Another muffled noise, presumably Owen alerting Jack and Ianto of the situation.  She wondered what they were doing out together, just the two of them.  She wondered what car they were driving.  She wondered if it was big enough to accommodate her broken leg.  Most of all, she wondered what had happened to her, and why, and if whatever it was, was still out there.  She started violently when Owen’s voice came back to her.

“Sit tight, Suzie, they’re about three minutes out.”

“That’s good.”

“Can you see any evidence of an attacker?  Should I be warning them of something?”

“I can’t see anything.  I mean, literally, my eyesight is decent, but as far as alien activity, I would have to say it must have left.”

She realized she was babbling, and clamped her mouth shut.  Her head also really hurt.  She should probably tell Owen that.  He had said something back to her, but she had missed it.

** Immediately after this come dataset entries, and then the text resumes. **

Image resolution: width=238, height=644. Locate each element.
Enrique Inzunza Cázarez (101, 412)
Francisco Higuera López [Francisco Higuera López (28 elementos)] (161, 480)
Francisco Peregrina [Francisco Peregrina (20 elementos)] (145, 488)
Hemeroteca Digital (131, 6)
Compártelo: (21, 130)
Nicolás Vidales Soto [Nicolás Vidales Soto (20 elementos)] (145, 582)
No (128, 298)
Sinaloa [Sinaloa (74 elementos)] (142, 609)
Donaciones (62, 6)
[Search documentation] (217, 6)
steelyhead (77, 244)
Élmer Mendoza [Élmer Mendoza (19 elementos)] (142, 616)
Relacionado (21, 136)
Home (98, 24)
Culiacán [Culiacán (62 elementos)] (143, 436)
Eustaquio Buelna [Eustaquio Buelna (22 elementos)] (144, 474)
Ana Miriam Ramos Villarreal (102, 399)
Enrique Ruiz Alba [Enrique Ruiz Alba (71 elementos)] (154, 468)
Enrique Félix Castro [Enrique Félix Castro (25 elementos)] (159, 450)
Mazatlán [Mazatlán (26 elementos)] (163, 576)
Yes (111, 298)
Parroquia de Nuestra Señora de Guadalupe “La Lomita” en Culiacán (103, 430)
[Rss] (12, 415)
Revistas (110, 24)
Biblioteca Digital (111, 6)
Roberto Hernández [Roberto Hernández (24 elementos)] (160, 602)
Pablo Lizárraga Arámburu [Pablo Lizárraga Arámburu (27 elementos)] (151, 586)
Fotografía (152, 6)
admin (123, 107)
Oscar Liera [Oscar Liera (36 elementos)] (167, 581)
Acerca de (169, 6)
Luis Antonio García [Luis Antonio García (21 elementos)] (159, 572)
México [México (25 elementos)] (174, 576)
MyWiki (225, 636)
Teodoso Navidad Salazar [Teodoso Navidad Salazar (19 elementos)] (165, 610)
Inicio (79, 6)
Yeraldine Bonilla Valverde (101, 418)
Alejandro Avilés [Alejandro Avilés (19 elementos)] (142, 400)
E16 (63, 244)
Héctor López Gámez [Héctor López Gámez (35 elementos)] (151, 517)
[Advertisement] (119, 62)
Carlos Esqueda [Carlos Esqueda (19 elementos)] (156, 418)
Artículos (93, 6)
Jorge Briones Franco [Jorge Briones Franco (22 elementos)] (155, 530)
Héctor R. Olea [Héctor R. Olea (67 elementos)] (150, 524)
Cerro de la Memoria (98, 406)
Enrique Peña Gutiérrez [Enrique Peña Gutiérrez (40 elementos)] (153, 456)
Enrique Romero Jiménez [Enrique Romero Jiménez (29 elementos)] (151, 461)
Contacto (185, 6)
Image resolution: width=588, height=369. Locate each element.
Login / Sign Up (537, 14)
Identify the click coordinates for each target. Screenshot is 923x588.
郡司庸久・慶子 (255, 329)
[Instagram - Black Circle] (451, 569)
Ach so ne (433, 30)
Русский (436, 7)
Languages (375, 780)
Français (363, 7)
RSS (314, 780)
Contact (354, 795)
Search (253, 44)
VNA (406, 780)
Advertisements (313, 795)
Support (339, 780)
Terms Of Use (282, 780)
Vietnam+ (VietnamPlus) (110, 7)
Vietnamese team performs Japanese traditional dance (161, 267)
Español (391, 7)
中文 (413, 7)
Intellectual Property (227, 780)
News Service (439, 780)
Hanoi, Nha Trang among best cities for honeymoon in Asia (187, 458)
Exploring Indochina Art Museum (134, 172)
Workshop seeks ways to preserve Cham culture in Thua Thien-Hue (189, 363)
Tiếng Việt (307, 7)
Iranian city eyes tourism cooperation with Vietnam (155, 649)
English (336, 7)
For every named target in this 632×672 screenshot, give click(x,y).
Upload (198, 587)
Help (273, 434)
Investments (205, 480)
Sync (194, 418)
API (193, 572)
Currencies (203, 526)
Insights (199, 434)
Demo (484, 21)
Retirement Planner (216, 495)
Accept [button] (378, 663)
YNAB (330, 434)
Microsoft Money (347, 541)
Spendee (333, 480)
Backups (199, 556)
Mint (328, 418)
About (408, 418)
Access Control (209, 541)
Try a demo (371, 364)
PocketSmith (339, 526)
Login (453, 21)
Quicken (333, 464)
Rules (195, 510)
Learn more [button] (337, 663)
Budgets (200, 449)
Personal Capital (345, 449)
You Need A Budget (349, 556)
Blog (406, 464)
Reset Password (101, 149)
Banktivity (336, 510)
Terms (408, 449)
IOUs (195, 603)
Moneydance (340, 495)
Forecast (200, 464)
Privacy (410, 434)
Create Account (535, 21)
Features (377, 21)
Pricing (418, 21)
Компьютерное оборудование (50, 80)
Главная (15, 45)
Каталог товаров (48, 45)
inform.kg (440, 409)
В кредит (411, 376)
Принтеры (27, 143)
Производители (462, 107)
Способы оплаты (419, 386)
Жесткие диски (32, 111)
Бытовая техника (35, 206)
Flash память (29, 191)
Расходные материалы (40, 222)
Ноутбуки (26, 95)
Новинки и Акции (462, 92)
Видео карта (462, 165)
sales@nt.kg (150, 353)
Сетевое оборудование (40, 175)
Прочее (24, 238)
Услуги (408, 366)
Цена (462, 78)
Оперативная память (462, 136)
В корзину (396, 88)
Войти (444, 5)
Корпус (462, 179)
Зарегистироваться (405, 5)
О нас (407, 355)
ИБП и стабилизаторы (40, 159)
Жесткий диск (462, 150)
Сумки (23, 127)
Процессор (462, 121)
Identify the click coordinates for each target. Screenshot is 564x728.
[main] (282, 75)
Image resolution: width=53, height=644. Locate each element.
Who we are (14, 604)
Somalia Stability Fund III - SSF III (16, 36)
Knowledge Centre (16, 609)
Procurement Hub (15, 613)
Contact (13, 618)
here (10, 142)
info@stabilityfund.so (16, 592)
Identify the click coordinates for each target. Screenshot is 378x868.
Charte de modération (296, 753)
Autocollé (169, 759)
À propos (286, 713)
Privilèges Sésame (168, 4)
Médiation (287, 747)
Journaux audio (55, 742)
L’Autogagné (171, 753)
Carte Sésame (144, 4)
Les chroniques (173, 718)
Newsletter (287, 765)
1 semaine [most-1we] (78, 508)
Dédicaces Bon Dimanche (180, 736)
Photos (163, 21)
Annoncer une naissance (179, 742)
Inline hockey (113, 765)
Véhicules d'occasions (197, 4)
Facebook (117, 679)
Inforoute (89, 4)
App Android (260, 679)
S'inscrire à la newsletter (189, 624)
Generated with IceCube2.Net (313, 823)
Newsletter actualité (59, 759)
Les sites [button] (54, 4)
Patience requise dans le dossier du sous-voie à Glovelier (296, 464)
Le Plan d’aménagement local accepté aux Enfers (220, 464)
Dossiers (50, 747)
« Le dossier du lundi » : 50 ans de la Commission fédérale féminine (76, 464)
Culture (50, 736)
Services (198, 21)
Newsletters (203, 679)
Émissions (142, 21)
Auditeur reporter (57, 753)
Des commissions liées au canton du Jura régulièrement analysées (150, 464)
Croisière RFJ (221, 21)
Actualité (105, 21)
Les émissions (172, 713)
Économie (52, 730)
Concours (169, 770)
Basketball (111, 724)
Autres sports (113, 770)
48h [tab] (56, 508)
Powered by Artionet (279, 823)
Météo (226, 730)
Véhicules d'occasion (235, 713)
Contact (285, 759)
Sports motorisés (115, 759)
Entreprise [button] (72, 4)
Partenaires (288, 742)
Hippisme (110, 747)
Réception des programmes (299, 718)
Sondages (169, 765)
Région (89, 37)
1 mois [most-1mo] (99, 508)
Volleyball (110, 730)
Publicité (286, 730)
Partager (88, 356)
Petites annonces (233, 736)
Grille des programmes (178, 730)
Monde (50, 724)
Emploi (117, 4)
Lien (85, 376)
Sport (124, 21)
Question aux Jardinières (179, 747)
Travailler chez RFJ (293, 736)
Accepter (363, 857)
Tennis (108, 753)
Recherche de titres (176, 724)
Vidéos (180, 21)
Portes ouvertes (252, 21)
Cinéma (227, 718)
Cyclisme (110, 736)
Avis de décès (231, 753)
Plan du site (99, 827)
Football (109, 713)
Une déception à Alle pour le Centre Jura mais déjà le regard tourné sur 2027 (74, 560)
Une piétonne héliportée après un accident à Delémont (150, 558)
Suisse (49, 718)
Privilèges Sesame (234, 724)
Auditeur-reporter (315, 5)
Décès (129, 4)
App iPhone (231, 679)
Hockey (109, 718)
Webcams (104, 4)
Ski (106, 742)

“Owen?  Owen?  My head hurts.”

“They’re almost there, Suzie.  And when they get you back here, I’m going to set your leg, and fix your head, and Jack’s going to wrap you up in that idiot blanket, and Ianto’s going to make you a coffee.  Tosh is already tracking the SUV, she’ll find out what happened; she’s brilliant.  You don’t have to worry about a thing, Suzie.  Not a thing.”

She nodded, knowing he couldn’t see her.  She thought she could hear him calling her name, but it was too close.  She opened her mouth to say so.

“Suzie.  Sir, I found her, northeast corner.”

She smiled with relief.

“Owen?  The cavalry is here.”

Ianto knelt down next to her, and she allowed him to give her head a cursory inspection (“Split scalp, but not too much blood visible; left leg is twisted, the break is in the calf area.”), but he wasn’t speaking to her.  It took her another moment to realize he was speaking about her.

“Suzie? I’m going to pick you up and carry you to my car now.  Okay, ma’am?”

Ianto was always so bloody polite.  She wondered if he fucked people without sleeping with them.  She wondered if she trusted him.  She decided the answer to both questions was maybe.

He lifted her up in his arms, and she bit back a curse when pain shot up her leg in pulsating waves.

“Sorry about that, ma’am.”

She was up so high.  It was a whole new perspective from up here.  She could see Jack running towards them, gracefully avoiding walking on graves, but still moving so fast.  Now there was a man who definitely fucked people without sleeping with them.  She decided she also trusted him.  Mostly.

“Suzie!”

Jack kissed her forehead when he reached them, took her hands in his and rubbed them.  She had almost forgotten how cold she was, but now feeling returned and with it the sharp sting of the wind.  She must have made a noise of protest, because Ianto picked up his pace.  His car was waiting for them patiently by the side of the road, unlike the traitor SUV.  Ianto placed her delicately into the back seat and ran around to the passenger side door in the front.  Jack had already started the engine, and he floored it once Ianto shut his door.

She began to lose consciousness again.  She wished she could remember what had happened.  She wished she knew what she was doing in a cemetery.  She wished she could stop herself from changing, growing colder and more paranoid every day.  She wished a lot of things, but she was a practical woman.  Winter was coming.  She best accept it and hunker down to get through it, or else it would drag her under.